Structured and unstructured data volumes are exploding. IDC predicts that the “global Datasphere will grow from 33 zettabytes in 2018 to 175 ZB by 2025.” That is 175 trillion gigabytes. And much of it is unstructured data.
With extraordinary amounts of data come large problems. Unstructured data often needs to be combined with business knowledge and structured business data to make it meaningful. This can cause data silos, and the challenge is that you still need to move the data to utilize it. Compounding the concerns with moving data is that you still need to keep it inside compliance boundaries.

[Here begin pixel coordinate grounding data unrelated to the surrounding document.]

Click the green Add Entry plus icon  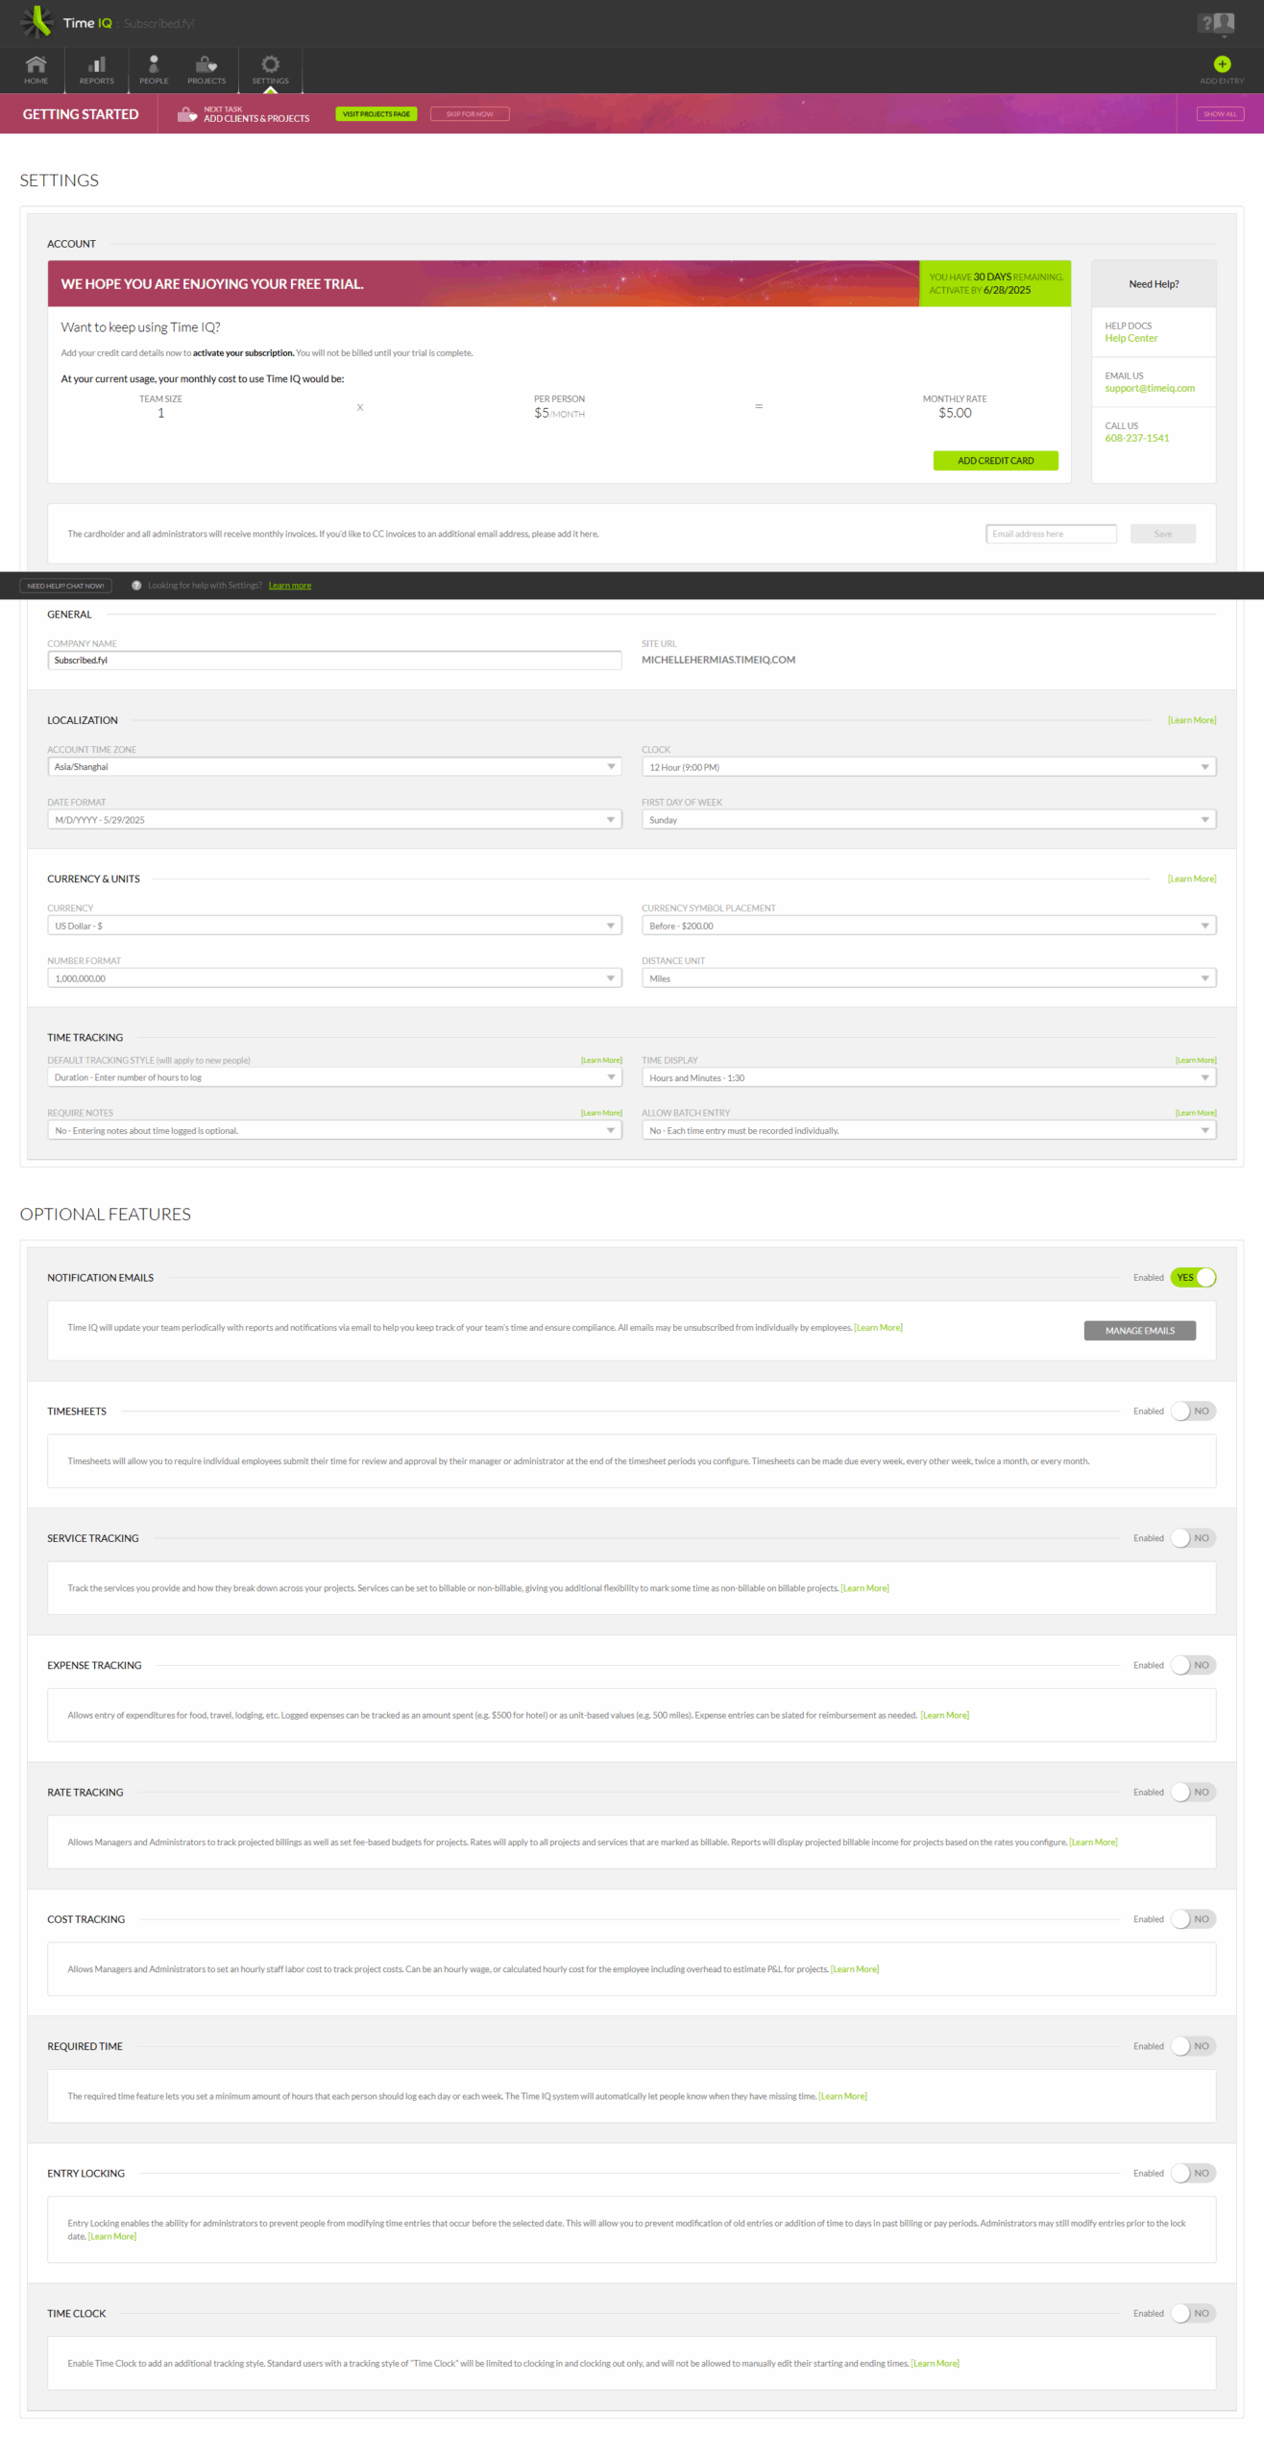click(1221, 64)
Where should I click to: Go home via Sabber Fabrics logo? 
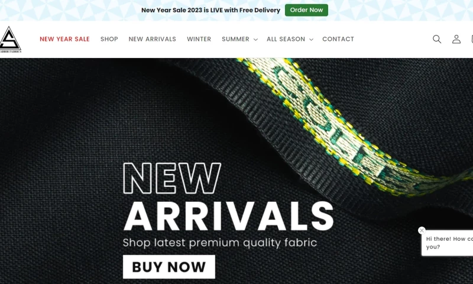[x=10, y=40]
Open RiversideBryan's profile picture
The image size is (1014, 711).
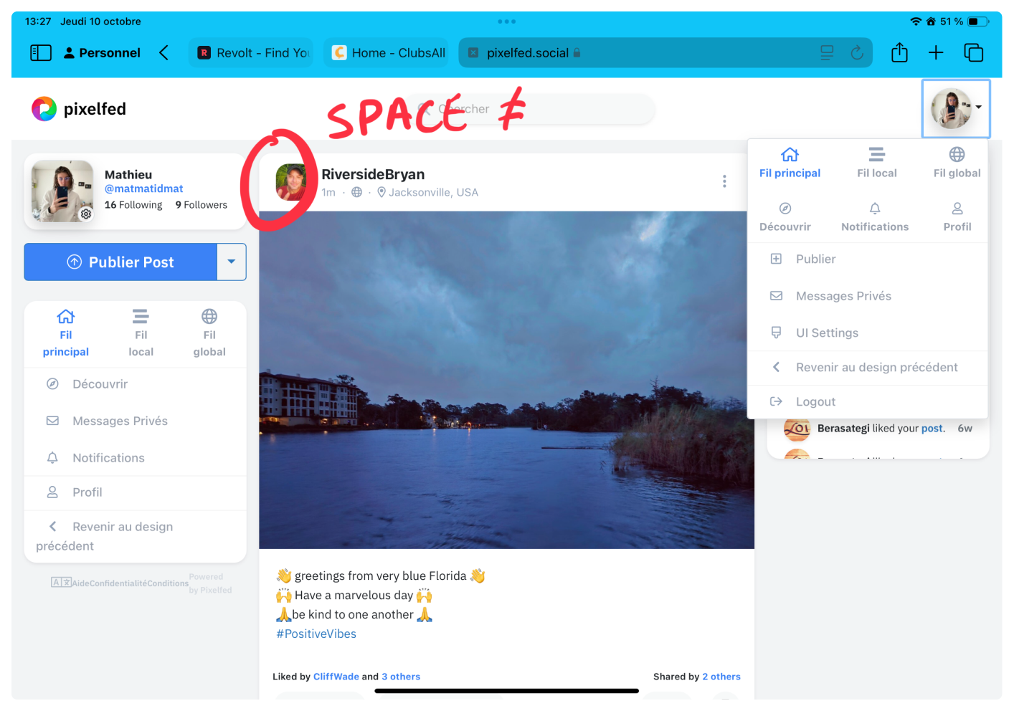pyautogui.click(x=291, y=182)
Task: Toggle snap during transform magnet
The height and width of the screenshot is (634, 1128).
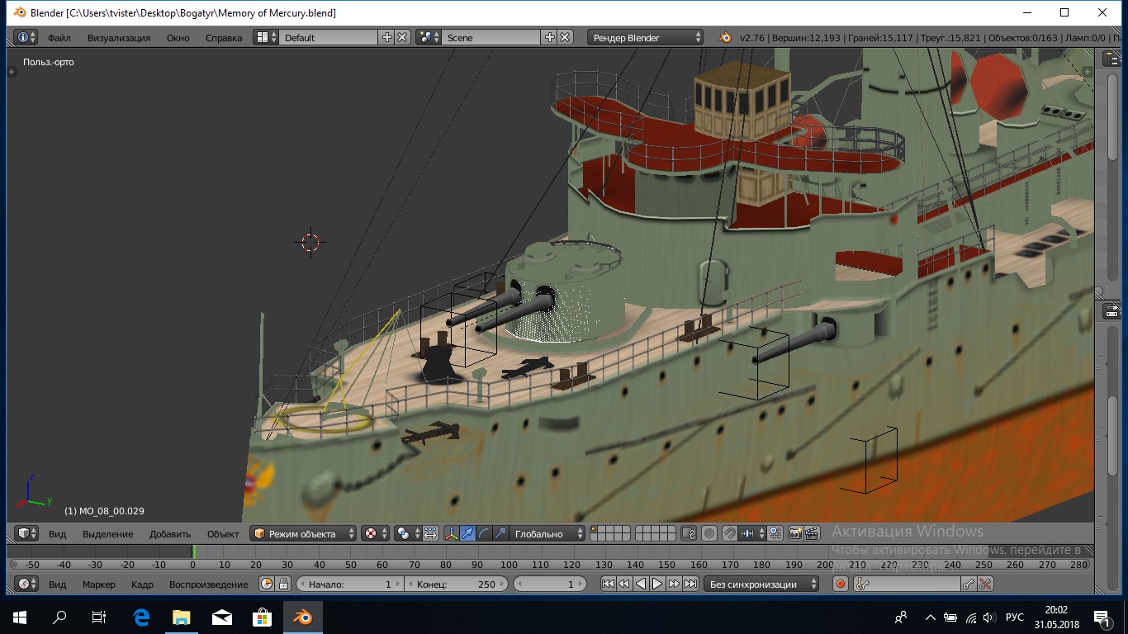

Microsoft SQL Server 2019 Big Data Cluster enables intelligence and cohesive computing over all your data. It helps remove data silos by combining structured and unstructured data across your entire data estate. This data hub integrates Microsoft SQL Server and big data open-source solutions. It’s deployed on scalable clusters using Apache Spark, HDFS containers with Kubernetes, and SQL Server. This data hub is an ideal hybrid transactional analytical processing (HTAP) system for online transactional processing (OLTP) and analytical processing, combined with AI predictions for business intelligence.
At the recent Pure//Accelerate™ Digital event, Pure’s Chris Adkin sat down with Microsoft’s Buck Woody to explain how the data hub works at scale in Big Data Clusters. In their conversation, Buck provides examples of how the data hub is used to analyze hospital stay length in healthcare as well as fraud analysis in finance.